United States District Court, N.D. California

April 2, 2014

JESSE PEREZ, Plaintiff,
J. PRELIP, Senior Special Agent and Officers A. GATES, S. BURRIS, D. GONGORA, E. HEALY and G. PIMENTEL, Defendants.


CLAUDIA WILKEN, District Judge.

Plaintiff Jesse Perez, an inmate at Pelican Bay State Prison (PBSP), filed a pro se civil rights action pursuant to 42 U.S.C. § 1983 alleging that staff at PBSP violated his constitutional rights. Plaintiff has also moved for leave to proceed in forma pauperis (IFP). The Court finds that Plaintiff's IFP application is complete and grants it in a separate Order. The Court addresses Plaintiff's claims.


I. Standard of Review

A federal court must conduct a preliminary screening in any case in which a prisoner seeks redress from a governmental entity or officer or employee of a governmental entity. 28 U.S.C. § 1915A(a). In its review, the court must identify any cognizable claims and dismiss any claims that are frivolous, malicious, fail to state a claim upon which relief may be granted or seek monetary relief from a defendant who is immune from such relief. 28 U.S.C. § 1915A(b)(1), (2). Pro se pleadings must be liberally construed. Balistreri v. Pacifica Police Dep't , 901 F.2d 696, 699 (9th Cir. 1988).

To state a claim under 42 U.S.C. § 1983, a plaintiff must allege two essential elements: (1) that a right secured by the Constitution or laws of the United States was violated, and (2) that the alleged violation was committed by a person acting under the color of state law. West v. Atkins , 487 U.S. 42, 48 (1988).

AIM 1: Write out the passage of the court order starting with "A federal court" and going on through "(9th Cir. 1988).", word for word.
AIM 2:
Answer these questions using the court order:
(a) At which prison is the plaintiff an inmate?
(b) Which district judge is named in the court order?
(c) Which case is cited for the principle that pro se pleadings must be liberally construed?

Records from a dataset
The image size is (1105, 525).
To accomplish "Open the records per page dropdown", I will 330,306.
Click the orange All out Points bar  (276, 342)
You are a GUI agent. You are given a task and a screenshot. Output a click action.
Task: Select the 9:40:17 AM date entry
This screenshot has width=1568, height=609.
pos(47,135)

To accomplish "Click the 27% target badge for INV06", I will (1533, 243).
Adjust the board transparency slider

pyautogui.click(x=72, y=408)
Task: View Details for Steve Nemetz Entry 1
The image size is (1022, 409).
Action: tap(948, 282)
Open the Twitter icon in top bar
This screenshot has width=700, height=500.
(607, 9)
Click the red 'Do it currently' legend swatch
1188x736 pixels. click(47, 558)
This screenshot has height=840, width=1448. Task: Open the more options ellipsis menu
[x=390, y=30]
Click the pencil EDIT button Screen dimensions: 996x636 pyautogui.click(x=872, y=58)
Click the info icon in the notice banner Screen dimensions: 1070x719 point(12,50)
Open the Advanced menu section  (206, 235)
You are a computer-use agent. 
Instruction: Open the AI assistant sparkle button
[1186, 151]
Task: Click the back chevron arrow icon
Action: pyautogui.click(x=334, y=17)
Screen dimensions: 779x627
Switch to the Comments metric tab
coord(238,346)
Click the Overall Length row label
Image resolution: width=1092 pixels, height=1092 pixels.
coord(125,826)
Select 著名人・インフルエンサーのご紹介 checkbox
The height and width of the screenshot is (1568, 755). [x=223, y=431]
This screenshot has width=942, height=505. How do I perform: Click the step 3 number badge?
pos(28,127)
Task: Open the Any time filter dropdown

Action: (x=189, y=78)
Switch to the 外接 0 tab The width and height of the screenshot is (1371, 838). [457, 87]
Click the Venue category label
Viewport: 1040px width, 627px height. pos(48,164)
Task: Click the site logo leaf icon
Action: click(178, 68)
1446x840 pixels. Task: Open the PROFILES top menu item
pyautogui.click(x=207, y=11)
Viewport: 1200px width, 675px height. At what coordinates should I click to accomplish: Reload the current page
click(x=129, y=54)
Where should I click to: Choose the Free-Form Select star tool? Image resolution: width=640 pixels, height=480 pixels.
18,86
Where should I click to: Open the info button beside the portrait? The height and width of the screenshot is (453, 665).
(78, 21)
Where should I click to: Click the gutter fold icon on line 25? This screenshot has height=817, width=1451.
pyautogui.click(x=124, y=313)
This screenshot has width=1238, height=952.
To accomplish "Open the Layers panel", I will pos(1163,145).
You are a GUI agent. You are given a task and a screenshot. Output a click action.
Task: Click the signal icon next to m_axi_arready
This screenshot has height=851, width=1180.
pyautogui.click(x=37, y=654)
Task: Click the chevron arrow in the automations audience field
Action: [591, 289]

FULL RESPONSE 1:
A federal court must conduct a preliminary screening in any case in which a prisoner seeks redress from a governmental entity or officer or employee of a governmental entity. 28 U.S.C. § 1915A(a). In its review, the court must identify any cognizable claims and dismiss any claims that are frivolous, malicious, fail to state a claim upon which relief may be granted or seek monetary relief from a defendant who is immune from such relief. 28 U.S.C. § 1915A(b)(1), (2). Pro se pleadings must be liberally construed. Balistreri v. Pacifica Police Dep't , 901 F.2d 696, 699 (9th Cir. 1988).

FULL RESPONSE 2:
(a) Pelican Bay State Prison (PBSP)
(b) Claudia Wilken
(c) Balistreri v. Pacifica Police Dep't, 901 F.2d 696, 699 (9th Cir. 1988)